Technology News

Skype: from start-up to $8.5bn sale

 

Spring 2003: Skype is founded by Niklas Zennström and Janus Friis, two technology developers and entrepreneurs. The pair had already made their name by creating Kazaa, a peer-to-peer (P2P) file-sharing program which – rather like Napster – proved highly popular with PC users but provoked the wrath of the entertainment industry.

Zennström and Friis used P2P technology developed during their Kazaa days to create a free piece of software that allowed people to make voice calls to each other over the internet – without charge. At this time, voice-over-Internet-Protocol (VoIP) services were already being bought by early adopters. Skype, though, grew rapidly in popularity because it was easy to set up and use, required only a microphone and headset, and often offered better quality for long-distance calls than a normal phone line.

Zennström was bullish about Skype's prospects as a disruptive technology from the start – telling News.com in an early interview: "The telephony market is characterized both by what we think is rip-off pricing and a reliance on heavily centralized infrastructure. We just couldn't resist the opportunity to help shake this up a bit."

July 2004: Skype launches SkypeOut, a new service that allows Skype users to call a landline or mobile phone. Charges began at just two euro cents a minute to landlines within Europe, the US, Australia and New Zealand. The next month an Apple-compatible version of Skype was offered.

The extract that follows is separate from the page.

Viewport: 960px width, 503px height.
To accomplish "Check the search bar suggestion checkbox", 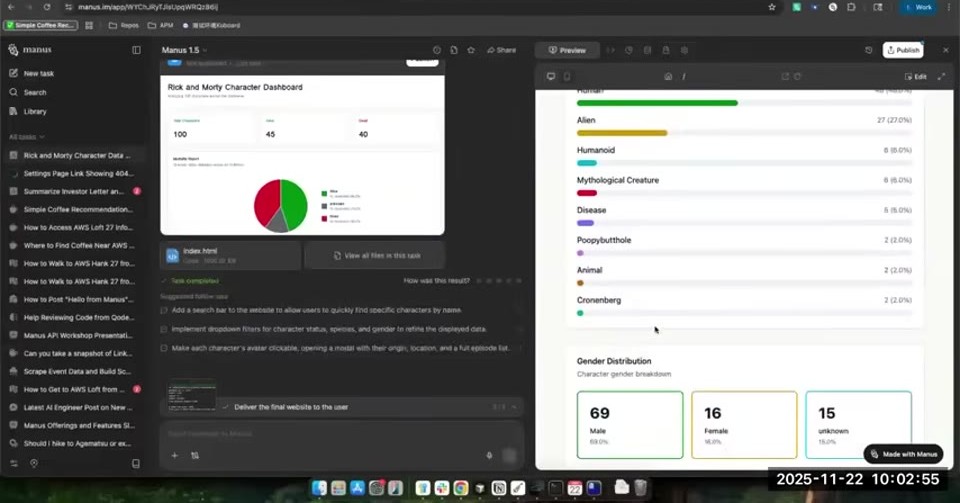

January 2005: With Skype attracting 23 million registered users during its first 18 months, analysts calculate that its popularity will soon eat into the profitability of traditional telecoms companies.

April 2005: Skype hits the 100-million downloads mark, fuelled by rapid take-up of broadband.

August 2005: Google wades into the VoIP market with its own application, Google Talk. Skype hits back immediately through an alliance with Intel, which invested an undisclosed sum in the company. Microsoft was also investing in VoIP that month, snapping up a small internet calling start-up called Teleo in an attempt to improve its MSN Messenger app.

September 2005: After weeks of rumors, eBay agrees to buy Skype for $2.6bn in cash and stock. The merger of an internet telephony company with an online auction house is hailed by some analysts as a breakthrough moment, with some arguing that eBay was well positioned to monetize Skype's user base – which has doubled to 52 million since the start of the year. Others, though, suggest that the deal might prevent Skype from ever truly challenging the traditional telephone industry.

December 2005: Skype launches video calling, a service already offered by several other VoIP companies.

May 2006: SkypeCasts, which allow up to 100 people to join a single call, are created to capitalize on the boom in social networking.

January 2007: US court rejects a $4bn (£2.4bn) lawsuit which claimed Skype's underlying technology violated various patents.

October 2007: Two years on, and with little sign of integration between the pair, eBay admits that its acquisition of Skype has not been a runaway success. It takes a $900m impairment write-down – effectively admitting that it overpaid for the company. While the number of registered users has grown to 220 million, eBay chief executive Meg Whitman admits that usage levels are not high enough. Zennström also steps down from Skype, having formed a new P2P video company called Joltid.

April 2009: eBay announces plans to float Skype on the stock market. "Skype is a great standalone business, with strong fundamentals and accelerating momentum. But it's clear that Skype has limited synergies with eBay and PayPal," says John Donahoe, eBay's chief executive.

June 2009: Plans for a Skype IPO are thrown into confusion as it emerges that Zennström and Friis still own some of the key technologies which Skype is built on, despite selling the company to eBay in 2005. Their threat to withdraw Skype's right to use this code could sink the flotation, analysts warn. Both sides begin legal action.

September 2009: eBay abandons the planned IPO, and instead sells a 65% stake in Skype to a group of investors for $2bn. This includes a venture capital firm owned by Marc Andreessen, the technology pioneer who created the Netscape browser in the 1990s. But the legal problems linger – instead, Zennström's Joltid launches fresh legal action against both eBay and Skype claiming copyright violation.

November 2009: Joltid takes a 14% stake in Skype, in return for dropping its lawsuits and injecting a substantial amount of capital into the firm. This left Skype's new owners holding 56%, with eBay still owning 30%.

August 2010: Skype announces plans to float on the US stock market. It also faces opposition from BSkyB over the trademark for 'Skype' in Europe.